Re: [QB] ISSUE-29 Well-formedness

On 28 Feb 2013, at 15:04, Dave Reynolds wrote:
> # Outline approach
> 
> 1. Define a set of expansion rules which can derive a full Data Cube from abbreviated format.
> 
> 2. Define a "well formed abbreviated Data Cube" as one which, when expanded using the expansion rules, is a "well formed Data Cube".
> 
> 3. The expansion rules will be expressed as SPARQL 1.1 CONSTRUCT expressions. Similar to what we did on ORG. We define an order (possibly iterative but that may not be needed) in which the CONSTRUCT expressions are applied. At each stage the result is the union of the source Data Cube graph and the graph generated by the CONSTRUCT.
> 
> 4. The primary expansions rules will be:
>   - expansion of components which have been abbreviated through use of qb:componentAttachment
>   - propagation of dimensions given on a qb:Slice to each qb:observation within that slice

+1 till here

>   - deduction of some implicit rdf:type assertions from domain/range constraints

I would prefer not to reverse engineer RDFS entailment in SPARQL construct queries. Can we treat RDFS entailment as orthogonal to the Cube rules?

>   - (possibly) deduction of default value for qb:componentRequired for any component which is not explicitly marked as optional (some details around measures on multi-measure cubes to sort here)

Hm, I never realized that the default for this property is "true". Would have preferred it to be "false". In other words, if it's not explicitly stated, then you cannot assume that it's required. Have to think more about this one.

> 5. A "well formed Data Cube" is an RDF graph which uses elements from the RDF Data Cube vocabulary and for which every SPARQL ASK query in a set of validation rules (see later) returns false. In addition the RDF graph should be consistent under RDF D-entailment using the XSD datatype map (as defined in RDF Semantics).

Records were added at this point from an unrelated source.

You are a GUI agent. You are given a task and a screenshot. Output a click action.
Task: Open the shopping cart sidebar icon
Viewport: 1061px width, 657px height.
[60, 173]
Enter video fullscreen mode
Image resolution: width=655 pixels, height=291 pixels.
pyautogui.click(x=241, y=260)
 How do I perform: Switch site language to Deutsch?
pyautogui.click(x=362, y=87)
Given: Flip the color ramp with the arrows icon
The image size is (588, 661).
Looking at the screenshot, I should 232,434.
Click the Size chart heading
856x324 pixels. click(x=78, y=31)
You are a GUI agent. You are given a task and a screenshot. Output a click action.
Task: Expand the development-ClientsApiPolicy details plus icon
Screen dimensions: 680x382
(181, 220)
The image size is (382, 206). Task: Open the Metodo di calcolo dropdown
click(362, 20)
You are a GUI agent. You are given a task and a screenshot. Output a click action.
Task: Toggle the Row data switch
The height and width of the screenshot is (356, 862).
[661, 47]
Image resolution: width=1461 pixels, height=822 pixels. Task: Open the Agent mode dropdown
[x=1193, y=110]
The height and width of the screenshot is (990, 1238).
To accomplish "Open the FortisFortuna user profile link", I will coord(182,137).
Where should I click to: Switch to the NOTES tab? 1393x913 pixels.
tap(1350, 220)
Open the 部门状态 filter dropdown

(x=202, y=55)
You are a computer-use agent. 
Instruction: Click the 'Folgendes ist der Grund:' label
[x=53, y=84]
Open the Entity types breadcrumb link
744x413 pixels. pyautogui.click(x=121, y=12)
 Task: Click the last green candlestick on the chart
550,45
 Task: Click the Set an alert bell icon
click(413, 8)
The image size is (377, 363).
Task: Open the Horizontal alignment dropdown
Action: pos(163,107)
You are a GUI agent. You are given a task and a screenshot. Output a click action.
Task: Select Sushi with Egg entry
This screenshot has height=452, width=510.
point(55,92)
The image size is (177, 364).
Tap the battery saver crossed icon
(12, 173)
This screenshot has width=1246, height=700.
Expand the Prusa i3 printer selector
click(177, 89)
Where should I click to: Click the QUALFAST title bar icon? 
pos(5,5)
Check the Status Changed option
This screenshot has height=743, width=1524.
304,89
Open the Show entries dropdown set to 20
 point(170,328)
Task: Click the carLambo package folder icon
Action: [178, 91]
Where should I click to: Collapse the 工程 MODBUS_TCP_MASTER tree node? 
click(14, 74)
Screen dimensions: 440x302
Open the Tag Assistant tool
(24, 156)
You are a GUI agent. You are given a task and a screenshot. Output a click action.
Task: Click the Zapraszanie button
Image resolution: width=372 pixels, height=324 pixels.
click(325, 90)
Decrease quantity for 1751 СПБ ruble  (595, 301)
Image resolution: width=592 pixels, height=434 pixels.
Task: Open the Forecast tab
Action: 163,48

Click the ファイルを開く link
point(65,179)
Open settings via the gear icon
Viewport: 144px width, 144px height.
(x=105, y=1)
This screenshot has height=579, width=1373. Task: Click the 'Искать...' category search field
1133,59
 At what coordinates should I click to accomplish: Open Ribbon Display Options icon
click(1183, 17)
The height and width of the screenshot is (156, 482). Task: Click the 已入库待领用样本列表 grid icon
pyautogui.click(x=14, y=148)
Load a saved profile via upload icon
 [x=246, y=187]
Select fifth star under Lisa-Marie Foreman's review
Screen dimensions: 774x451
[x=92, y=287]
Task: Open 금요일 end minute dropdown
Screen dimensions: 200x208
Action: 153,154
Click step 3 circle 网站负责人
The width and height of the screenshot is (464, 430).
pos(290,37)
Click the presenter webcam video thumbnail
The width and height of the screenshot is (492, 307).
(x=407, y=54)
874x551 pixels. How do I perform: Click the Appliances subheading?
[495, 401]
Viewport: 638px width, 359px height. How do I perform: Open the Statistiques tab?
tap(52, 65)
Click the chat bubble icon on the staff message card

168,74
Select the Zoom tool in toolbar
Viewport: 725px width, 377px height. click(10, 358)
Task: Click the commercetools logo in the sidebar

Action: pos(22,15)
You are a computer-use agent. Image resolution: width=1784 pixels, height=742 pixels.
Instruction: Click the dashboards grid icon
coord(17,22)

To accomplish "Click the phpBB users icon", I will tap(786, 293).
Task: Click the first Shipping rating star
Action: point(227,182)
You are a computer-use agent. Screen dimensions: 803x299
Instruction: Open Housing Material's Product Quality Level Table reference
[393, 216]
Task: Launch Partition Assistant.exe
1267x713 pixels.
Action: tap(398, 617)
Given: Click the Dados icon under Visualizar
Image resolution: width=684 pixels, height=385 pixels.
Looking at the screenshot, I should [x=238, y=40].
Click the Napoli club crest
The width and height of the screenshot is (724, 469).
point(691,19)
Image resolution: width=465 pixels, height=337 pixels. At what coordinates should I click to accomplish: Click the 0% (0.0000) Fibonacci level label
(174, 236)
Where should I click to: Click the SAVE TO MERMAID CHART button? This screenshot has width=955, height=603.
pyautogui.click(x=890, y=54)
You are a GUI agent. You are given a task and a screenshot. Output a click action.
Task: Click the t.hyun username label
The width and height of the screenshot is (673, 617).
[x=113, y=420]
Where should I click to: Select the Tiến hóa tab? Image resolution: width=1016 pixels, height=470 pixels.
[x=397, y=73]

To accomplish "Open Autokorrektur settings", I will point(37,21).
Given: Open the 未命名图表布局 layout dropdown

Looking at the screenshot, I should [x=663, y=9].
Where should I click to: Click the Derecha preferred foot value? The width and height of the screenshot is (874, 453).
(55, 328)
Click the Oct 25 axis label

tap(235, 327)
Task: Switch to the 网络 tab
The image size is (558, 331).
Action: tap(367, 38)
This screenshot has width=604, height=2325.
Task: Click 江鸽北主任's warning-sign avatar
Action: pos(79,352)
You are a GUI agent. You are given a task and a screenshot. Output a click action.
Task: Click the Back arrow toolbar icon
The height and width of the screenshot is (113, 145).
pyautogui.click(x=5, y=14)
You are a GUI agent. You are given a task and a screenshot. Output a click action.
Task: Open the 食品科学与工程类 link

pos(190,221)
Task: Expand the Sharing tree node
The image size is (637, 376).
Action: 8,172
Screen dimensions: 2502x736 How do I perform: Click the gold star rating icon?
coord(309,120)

Isn't it simpler to define the rules in a way that the cube is valid if the query returns *true*? If false is indeed simpler, then fine :-)

I'd prefer if we say that the datatype map must contain all datatypes actually used in the cube. Thus, if I use some literals with custom datatypes, these literals must be valid too. (An implementation that doesn't know about your custom data type would probably display a warning that it didn't attempt to validate these literals.)

> 6. Within the context of a particular data interchange additional constraints may be imposed beyond Data Cube well formedness. In particular such interchange may require that the Data Cube graph, together with some import closure of ontologies, also be consistent under OWL with RDF or DL semantics. The Data Cube specification itself does not require this or specify any mechanism to declare the relevant semantics or ontologies to import beyond those available in existing W3C standards.

+1

> # Sketch of validation checks
> 
> a. Every qb:Observation has precisely one qb:dataSet property (no orphaned observations).
> 
> b. Every qb:DataSet has precisely one qb:structure property (all data sets have a data structure definition)
> 
> c. For every qb:Observation o :-
>     For every qb:component (cp) within the qb:DataStructureDefinition of the qb:DataSet of o which is marked as qb:componentRequired true :-
>       o has a value for cp

Exactly one value?

> [This will need some modifications in the case of multi-measure cubes which use MeasureDimensions, working through the details.]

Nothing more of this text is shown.